Indicação de 'Paradise Now' ao Oscar gera protestos em Israel

SALÉM A indicação de 'Paradise Now' ao Oscar, filme que retrata a história de dois amigos palestinos que são convocados para serem homens-bomba em um atentado, tem provocado protestos em Israel.

'Paradise Now', que compete com outros quatro filmes ao Oscar de melhor filme estrangeiro, é apresentado no site oficial da Academia de Hollywood como a candidatura da Palestina, um país cuja independência foi proclamada pela Organização para a Libertação da Palestina (OLP) em 1988, na Argélia, mas que ainda não foi reconhecido pela maior parte da comunidade internacional.

O rótulo provocou o protesto de judeus em Israel e nos Estados Unidos que são contra, também, a indicação de um filme que humaniza os homens-bomba palestinos.

Os protagonistas são dois palestinos, Said e Khaled, que são recrutados por uma facção armada palestina para um atentado suicida em Tel Aviv, e a história se passa nas 27 horas restantes de suas vidas, nas quais se preparam para o ataque e se despedem de sua família e amigos.

Trata-se de uma obra cinematográfica filmada na cidade cisjordaniana de Nablus, com um diretor, Hani Abu Assad, e atores de origem árabe-israelense, uma equipe palestina, produzida por um judeu israelense com financiamento privado europeu.

'Paradise Now' já ganhou vários prêmios, entre eles, o Globo de Ouro como melhor filme estrangeiro, o Anjo Azul do Festival de Cinema de Berlim, e outro da Anistia Internacional.

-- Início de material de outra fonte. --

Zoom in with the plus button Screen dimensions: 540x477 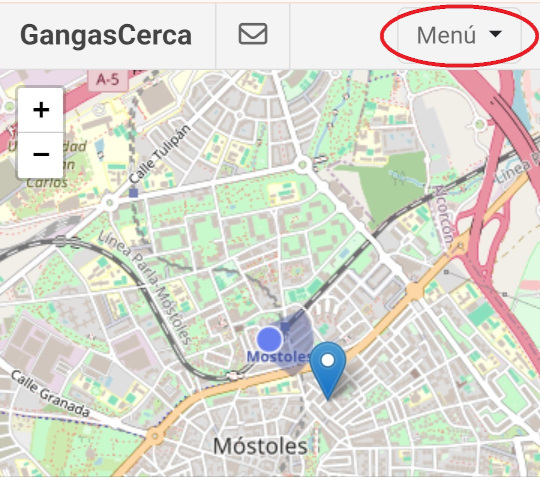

O Projeto de Israel, organização independente que busca defender a imagem do país no mundo, já reuniu as assinaturas de 32 mil pessoas que exigem a exclusão de 'Paradise Now' da lista de indicados ao Oscar.

Segundo o grupo, a nomeação do filme representa a glorificação dos suicidas palestinos que mataram centenas de israelenses durante os últimos cinco anos e meio de conflitos.

As principais redes de cinemas israelenses se negaram a exibir o filme, com o argumento de que um filme que apresenta um olhar compreensivo sobre os suicidas palestinos não renderia bilheteria.

Entre os palestinos, o filme foi bem recebido, embora também tenha sido criticado por insinuar que um dos palestinos decide se transformar em suicida por pressões sociais.

Enquanto que o 'Palestina' permanece no site, um porta-voz da Academia já especificou que essa noite o filme será apresentado como uma nomeação da 'Autoridade Palestina', como de fato fizeram ao anunciar as indicações.

Apesar dos protestos na ocasião, não é a primeira vez que o termo 'Palestina' é usado num contexto oficial.

A Palestina estava nos Jogos Olímpicos de Atenas em 2004 e em setembro de 2005, o primeiro-ministro do Reino Unido, Tony Blair, falou do conflito entre Israel e Palestina em um discurso no Conselho de Segurança da ONU.

No entanto, os palestinos nunca tiveram um Estado independente, e quando falam da Palestina se referem ao território controlado pelo Reino Unido durante trinta anos a partir do fim da I Guerra Mundial em 1918.

Os israelenses também decidiram protagonizar uma campanha de protestos contra outro filme indicado ao Oscar, 'Munique', de Steven Spielberg, que retrata a busca e o assassinato pelos serviços secretos israelenses dos palestinos que seqüestraram a equipe israelense nos Jogos Olímpicos de Munique em 1972, que acabou na morte de onze atletas.